Kurdaş thought it was important to tell the rest of the world about the Neolithic findings in Turkey. He agreed with archeologists Mehmet Özdoğan and Nezih Başgelen that Anatolia was the cradle of civilization.[17] At the very end of his life, he intended to raise money for a series of books in English on these findings. The first of these books is dedicated to him.[18]
In the memorial guestbook created by METU for Kurdas, Numan Tuna, a professor at the faculty of architecture whose research includes archeological salvage projects, wrote that Kurdaş played a very important role in the development of Turkish archeology, the projects he pioneered led to a paradigm change.[19]

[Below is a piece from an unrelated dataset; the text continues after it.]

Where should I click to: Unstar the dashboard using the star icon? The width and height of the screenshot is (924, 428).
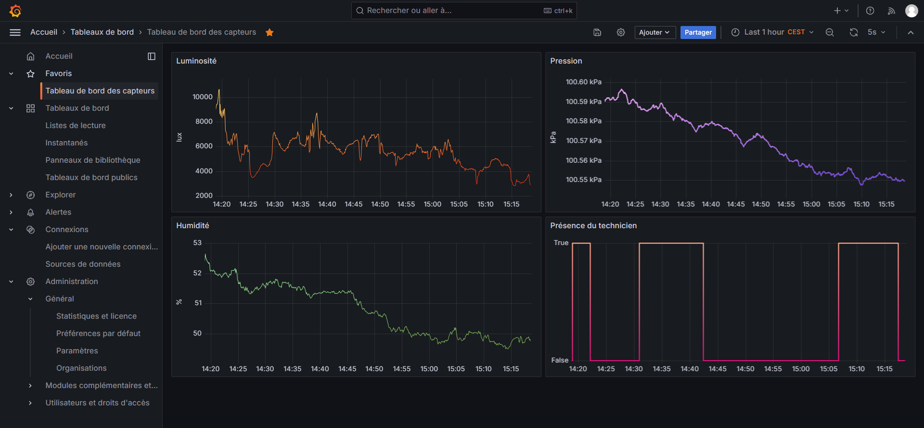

In a memorial speech, his son Osman Kurdaş said Kemal Kurdas followed as many as ten different paths.[20] His legacy includes publications giving sound policy advice to developing countries, a university that every year produces thousands of graduates and about a thousand scientific articles, a forest that is an environmental godsend, a wide range of Turkish businesses, the METU museum where fascinating artifacts from Gobekli Tepe were shown at a 2011 exhibit,[21] and perhaps most important, an attitude of tolerance and open-mindedness that is all too rare not only in the Middle East but in other parts of the world.